• [TEXT BLOCK]:

In this blog post, i’ll explain how to trace and manipulate a program with DynamoRIO. I’ll use a simple program to explain the concepts (Source code is below this post).
Table Of Contents
1. DynamoRIO Basics 1.1 What Is DynamoRIO 1.2 How It Works 1.2.1 Code Cache and Basic Block 2. Call Tracing With DynamoRIO 2.1 Libraries 2.2 Interface Functions 3. Manipulating Anti-Detection Techniques 3.1 Create Test Application 3.2 Manipulate with DrWrap
What Is DynamoRIO
DynamoRIO is a dynamic binary instrumentation framework. It is a tool that can be used to very purposes but we’ll use it for tracing and manipulating and It’s open source, can be found on GitHub
from DynamoRIO’s website:
DynamoRIO is a runtime code manipulation system that supports code transformations on any part of a program, while it executes. DynamoRIO exports an interface for building dynamic tools for a wide variety of uses: program analysis and understanding, profiling, instrumentation, optimization, translation, etc. Unlike many dynamic tool systems, DynamoRIO is not limited to insertion of callouts/trampolines and allows arbitrary modifications to application instructions via a powerful IA-32/AMD64/ARM/AArch64 instruction manipulation library. DynamoRIO provides efficient, transparent, and comprehensive manipulation of unmodified applications running on stock operating systems (Windows, Linux, or Android, with experimental Mac support) and commodity IA-32, AMD64, ARM, and AArch64 hardware.
DynamoRIO presented by Derek L. Bruening with a whitepaper at 2004 September. It’s a very old project but still maintained and developed. This whitepaper title is “Efficient, Transparent, and Comprehensive Runtime Code Manipulation”. At the beginning of the article they explain their goals and then they explain how DynamoRIO simply works. We need to use this library when writing any client. It contains the main functions that DynamoRIO will run on the client.

• [INSTRUCTIONS FOR THE TASK]: Write out the stretch of the DynamoRIO blog post from "In this blog" through "below this post).", word for word.

• [ENTRIES SUPPLIED]:
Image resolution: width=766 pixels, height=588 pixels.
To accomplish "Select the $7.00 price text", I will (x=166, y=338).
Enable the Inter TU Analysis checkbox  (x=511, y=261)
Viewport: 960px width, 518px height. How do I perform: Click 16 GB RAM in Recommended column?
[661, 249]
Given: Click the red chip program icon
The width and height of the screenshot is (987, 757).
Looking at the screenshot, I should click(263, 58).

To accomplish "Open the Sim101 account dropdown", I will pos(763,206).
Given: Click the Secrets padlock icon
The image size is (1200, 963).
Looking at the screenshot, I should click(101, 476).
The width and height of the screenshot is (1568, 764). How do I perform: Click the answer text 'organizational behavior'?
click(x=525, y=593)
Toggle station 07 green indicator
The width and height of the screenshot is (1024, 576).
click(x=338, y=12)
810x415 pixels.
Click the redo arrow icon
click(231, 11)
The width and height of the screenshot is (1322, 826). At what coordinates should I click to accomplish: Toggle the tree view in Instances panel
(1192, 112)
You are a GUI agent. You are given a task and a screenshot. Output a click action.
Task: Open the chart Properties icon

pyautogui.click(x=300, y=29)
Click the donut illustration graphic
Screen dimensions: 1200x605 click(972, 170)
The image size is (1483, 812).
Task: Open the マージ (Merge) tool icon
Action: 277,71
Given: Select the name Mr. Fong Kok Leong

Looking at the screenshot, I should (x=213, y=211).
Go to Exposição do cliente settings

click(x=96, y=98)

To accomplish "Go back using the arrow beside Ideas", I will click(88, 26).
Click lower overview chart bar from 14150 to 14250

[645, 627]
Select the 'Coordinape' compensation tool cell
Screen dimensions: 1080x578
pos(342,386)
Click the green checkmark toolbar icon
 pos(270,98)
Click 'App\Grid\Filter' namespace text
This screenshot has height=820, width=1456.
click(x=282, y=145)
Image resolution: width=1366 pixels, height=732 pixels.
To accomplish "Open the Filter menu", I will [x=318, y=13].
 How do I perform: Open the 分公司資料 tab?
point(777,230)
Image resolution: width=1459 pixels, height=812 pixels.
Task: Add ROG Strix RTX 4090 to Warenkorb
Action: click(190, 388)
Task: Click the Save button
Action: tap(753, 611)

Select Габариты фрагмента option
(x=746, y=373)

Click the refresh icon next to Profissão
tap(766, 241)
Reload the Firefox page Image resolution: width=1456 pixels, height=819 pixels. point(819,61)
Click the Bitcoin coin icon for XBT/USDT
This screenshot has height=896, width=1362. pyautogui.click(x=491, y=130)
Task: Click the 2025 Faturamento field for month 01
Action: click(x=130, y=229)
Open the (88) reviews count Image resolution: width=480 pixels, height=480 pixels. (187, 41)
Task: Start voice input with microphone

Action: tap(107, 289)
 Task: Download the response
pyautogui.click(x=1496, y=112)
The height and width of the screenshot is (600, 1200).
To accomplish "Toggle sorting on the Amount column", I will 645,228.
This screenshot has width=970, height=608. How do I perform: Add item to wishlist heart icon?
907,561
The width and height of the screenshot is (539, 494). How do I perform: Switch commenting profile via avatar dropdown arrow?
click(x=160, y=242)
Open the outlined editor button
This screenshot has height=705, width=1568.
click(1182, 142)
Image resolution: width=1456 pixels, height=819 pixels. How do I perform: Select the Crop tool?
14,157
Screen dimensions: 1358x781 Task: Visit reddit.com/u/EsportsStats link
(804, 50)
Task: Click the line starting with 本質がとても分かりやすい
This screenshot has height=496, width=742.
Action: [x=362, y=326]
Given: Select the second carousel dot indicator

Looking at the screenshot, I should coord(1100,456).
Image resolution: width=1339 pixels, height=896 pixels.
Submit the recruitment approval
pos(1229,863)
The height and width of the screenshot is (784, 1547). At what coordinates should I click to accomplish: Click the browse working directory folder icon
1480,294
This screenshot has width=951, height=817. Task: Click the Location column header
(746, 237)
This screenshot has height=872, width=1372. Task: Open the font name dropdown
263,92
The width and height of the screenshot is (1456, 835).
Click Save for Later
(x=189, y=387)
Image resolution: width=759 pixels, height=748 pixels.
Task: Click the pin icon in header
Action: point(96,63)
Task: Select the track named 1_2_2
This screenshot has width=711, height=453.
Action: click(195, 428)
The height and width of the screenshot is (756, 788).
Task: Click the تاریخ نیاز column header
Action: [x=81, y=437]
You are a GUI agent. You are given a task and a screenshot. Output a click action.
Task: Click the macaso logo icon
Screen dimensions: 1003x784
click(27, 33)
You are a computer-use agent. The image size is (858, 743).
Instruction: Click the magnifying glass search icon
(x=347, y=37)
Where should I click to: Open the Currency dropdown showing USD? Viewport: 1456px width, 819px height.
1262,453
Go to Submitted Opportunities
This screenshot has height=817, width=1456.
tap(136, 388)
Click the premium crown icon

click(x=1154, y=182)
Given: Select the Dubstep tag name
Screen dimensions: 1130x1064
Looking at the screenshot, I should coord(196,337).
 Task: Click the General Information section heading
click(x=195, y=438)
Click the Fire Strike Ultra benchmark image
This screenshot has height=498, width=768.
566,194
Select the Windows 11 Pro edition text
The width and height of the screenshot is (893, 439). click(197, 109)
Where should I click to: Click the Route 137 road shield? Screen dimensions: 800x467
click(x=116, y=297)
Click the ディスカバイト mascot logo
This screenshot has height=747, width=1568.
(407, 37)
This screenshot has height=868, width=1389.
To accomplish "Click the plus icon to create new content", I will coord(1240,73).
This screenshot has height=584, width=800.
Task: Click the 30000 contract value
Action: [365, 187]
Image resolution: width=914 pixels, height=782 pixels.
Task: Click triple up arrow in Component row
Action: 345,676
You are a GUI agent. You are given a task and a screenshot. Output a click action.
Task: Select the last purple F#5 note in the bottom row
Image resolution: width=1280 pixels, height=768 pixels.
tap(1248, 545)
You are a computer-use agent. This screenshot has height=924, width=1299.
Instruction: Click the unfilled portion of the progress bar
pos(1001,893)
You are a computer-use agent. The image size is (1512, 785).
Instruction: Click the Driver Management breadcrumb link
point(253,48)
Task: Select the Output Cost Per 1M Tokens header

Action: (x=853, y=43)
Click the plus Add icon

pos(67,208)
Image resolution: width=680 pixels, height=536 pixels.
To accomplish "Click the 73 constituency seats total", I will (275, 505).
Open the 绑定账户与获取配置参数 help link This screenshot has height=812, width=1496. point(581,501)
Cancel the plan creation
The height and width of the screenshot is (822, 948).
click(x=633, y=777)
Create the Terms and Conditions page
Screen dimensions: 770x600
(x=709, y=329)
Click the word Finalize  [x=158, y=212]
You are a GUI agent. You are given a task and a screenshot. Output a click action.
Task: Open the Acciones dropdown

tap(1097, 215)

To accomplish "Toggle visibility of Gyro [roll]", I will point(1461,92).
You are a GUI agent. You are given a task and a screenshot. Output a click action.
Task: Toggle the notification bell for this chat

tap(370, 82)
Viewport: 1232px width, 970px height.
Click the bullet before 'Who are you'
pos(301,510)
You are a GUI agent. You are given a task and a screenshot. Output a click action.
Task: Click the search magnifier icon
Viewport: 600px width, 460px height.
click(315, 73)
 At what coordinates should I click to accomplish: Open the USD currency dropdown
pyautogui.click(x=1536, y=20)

• [ANSWER]:
In this blog post, i’ll explain how to trace and manipulate a program with DynamoRIO. I’ll use a simple program to explain the concepts (Source code is below this post).